Microsoft’s VALL-E AI can learn your speech patterns in 3 seconds

David Allen

AI and text-to-speech seem to be the spark in early 2023. Microsoft researchers have announced a new text-to-speech AI model called VALL-E that can simulate a person’s voice with just a three-second audio sample.  Once VALL-E learns a specific voice it can synthesize the audio of that person and keep their emotional tone.

VALL-E could be used for high-quality text-to-speech applications where changing the text transcript could allow the recording of a person to be edited to say something they originally didn’t.  Microsoft calls VALL-E a “neural codec language model” that builds off a technology called EnCodec.  VALL-E is different than other text-to-speech methods in that instead of synthesizing the speech by manipulating the waveforms, VALL-E generates discrete audio codec codes from text and acoustic prompts.  It uses EnCodec to break that information down into discrete components called tokens and matches training data and what it “knows” about a person’s voice to determine how it might sound with spoken phrases.

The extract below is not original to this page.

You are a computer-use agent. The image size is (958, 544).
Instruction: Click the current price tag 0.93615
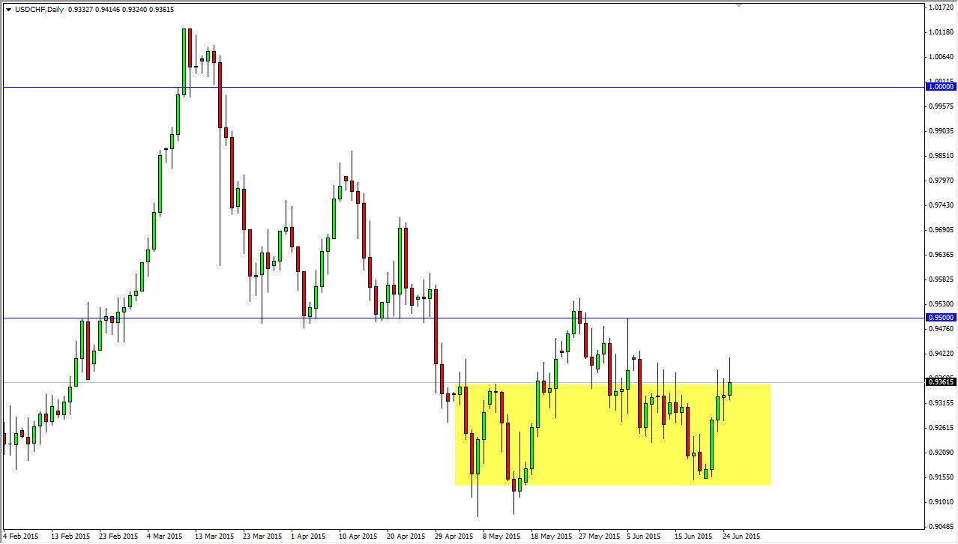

VALL-E was trained on an audio library assembled by Meta called LibriLight containing 60,000 hours of English language speech from more than 7,000 speakers, most were pulled from LibriVox public domain audiobooks allowing a good result with just a three-second sample.

Microsoft has set up a VALL-E example website so you can get a taste of the technology using dozens of audio examples of the AI model in action.